A fellow teacher said it was the best book she'd read since The Help. Yeah, no. Not in my opinion. #8 The Goldfinch by Donna Tartt is a sad depressing tale of life gone bad. It made me think about my beliefs ~ and my choices ~ and I was reminded of my more Pollyanna outlook...not as Gloom&Doom like this author.
It's the story of a stolen painting & the lives it intertwined. Theo's life is destroyed & this painting holds him and keeps him...and almost destroys him again. It just goes on and on.
Quotes:
p132 ~ pyjamas {love the spelling}
p755 ~ The interesting thing, in the photograph, was how the fragile little knock-kneed boy--smiling sweetly, pristine in his sailor suit--was also the old man who'd clasped my hand while he was dying: two separate frames, superimposed upon each other, of the same soul.
Which is really a great theme of the book ~ What is real? What makes us us? What is the purpose of life? A thinking story...I just was so happy when it was over.
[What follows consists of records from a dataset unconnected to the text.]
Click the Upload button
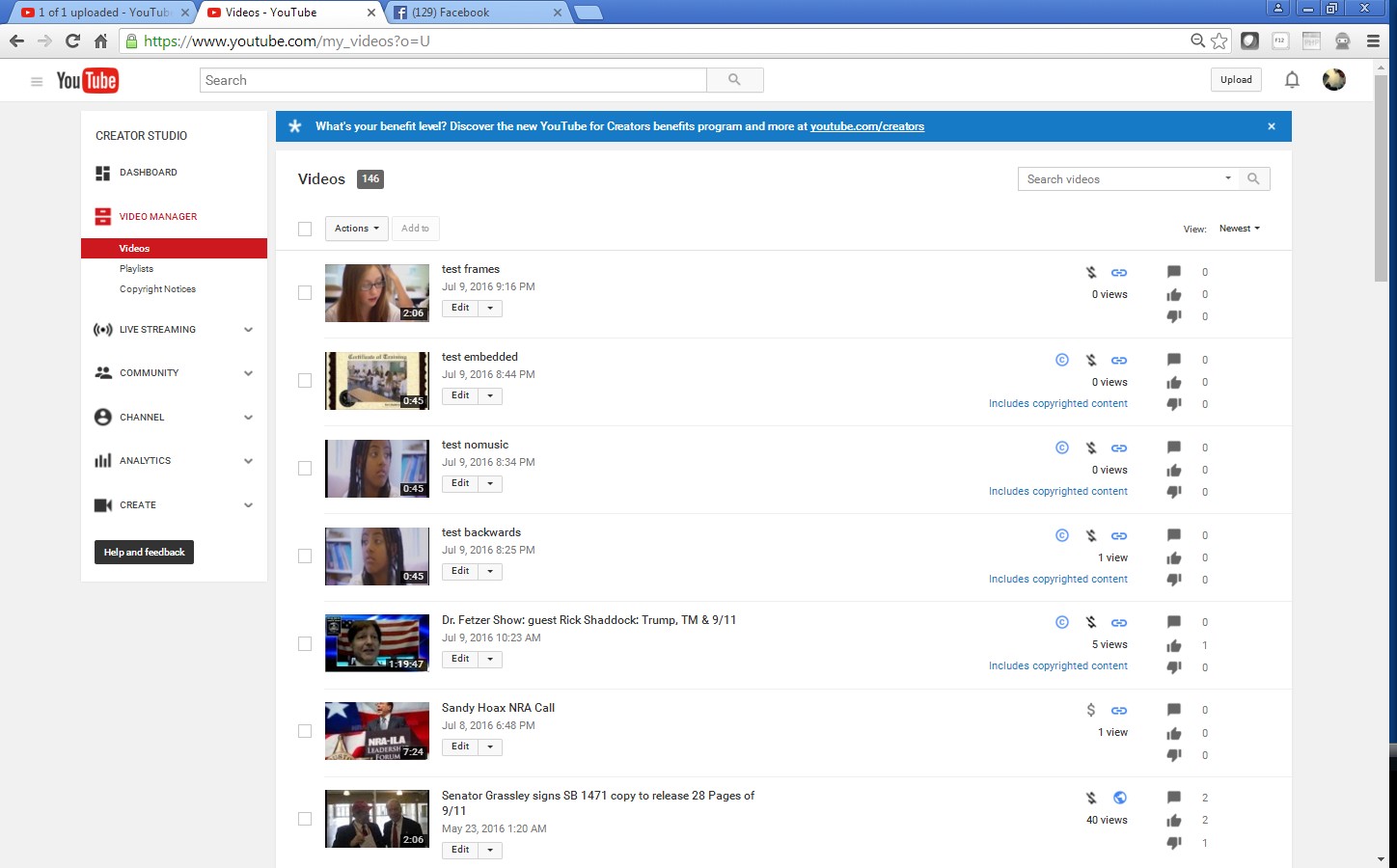The height and width of the screenshot is (868, 1397). [1235, 80]
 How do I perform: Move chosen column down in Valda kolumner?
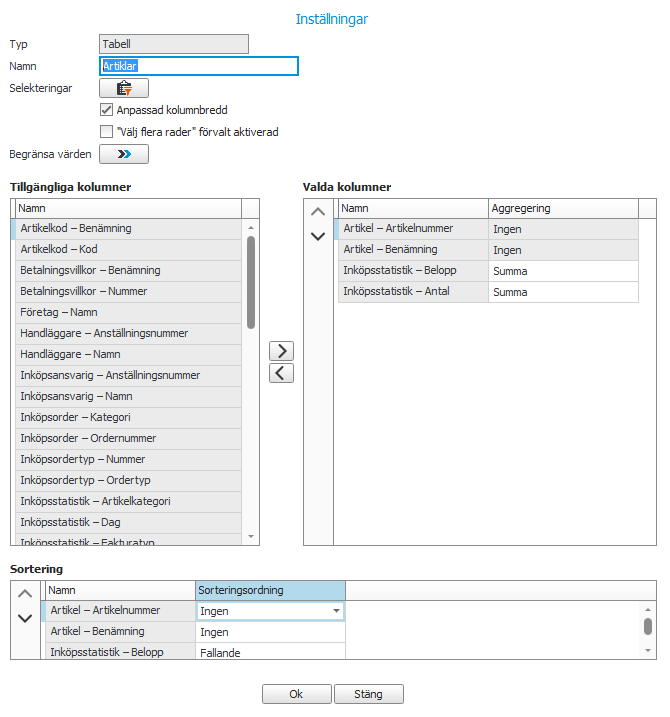318,236
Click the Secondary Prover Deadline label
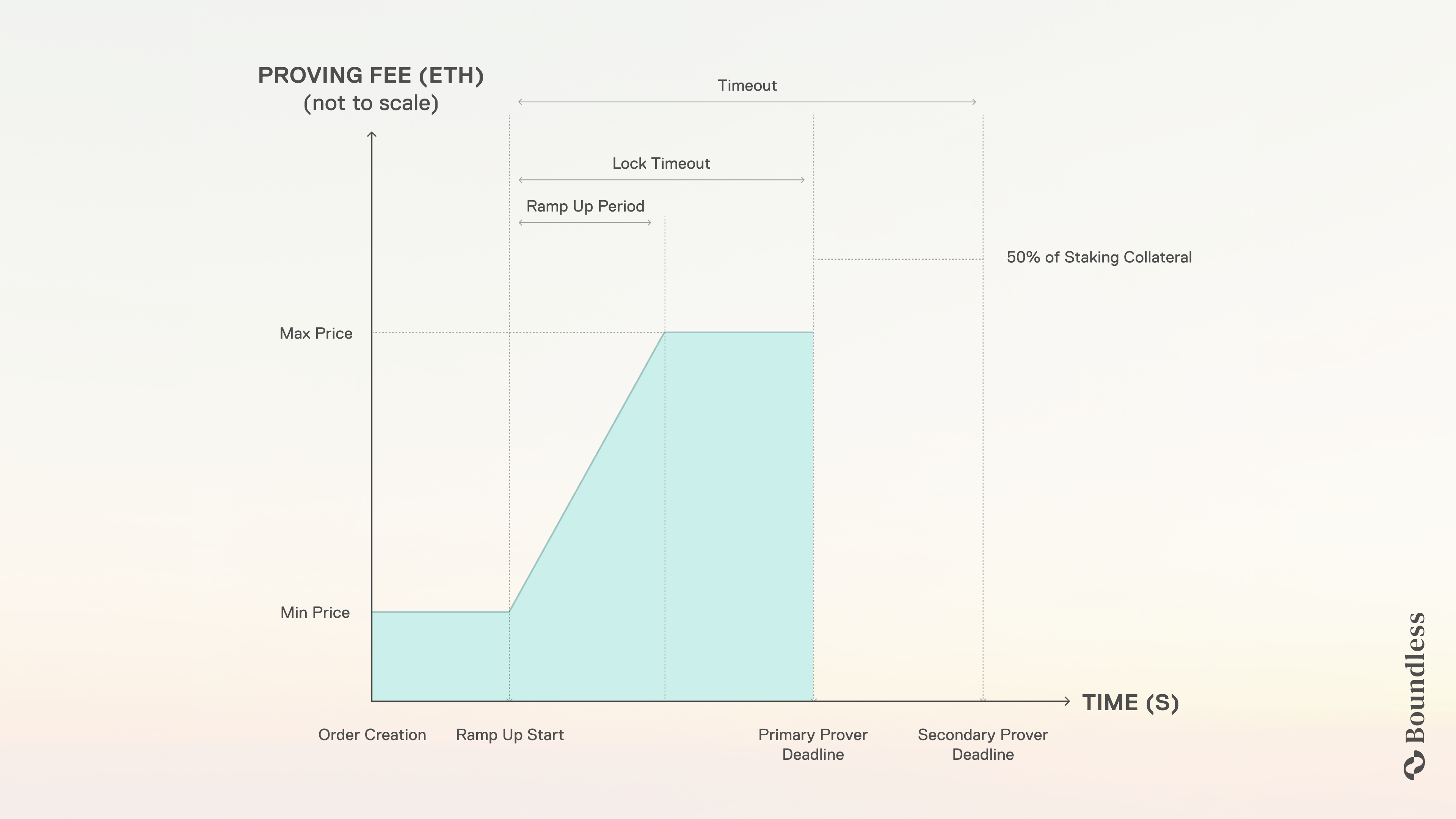The image size is (1456, 819). coord(983,744)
fl: While I was still in Amsterdam, I dreamed about my mother for the first time in years. ll: And I add my own lover to the history of people who have loved beautiful things, and looked out for them, and pulled them from the fire, and sought them when they were lost, and tried to preserve them and save them while passing them along literally from hand to hand, singing out brilliantly from the wreck of time to the next generation of lovers, and the next.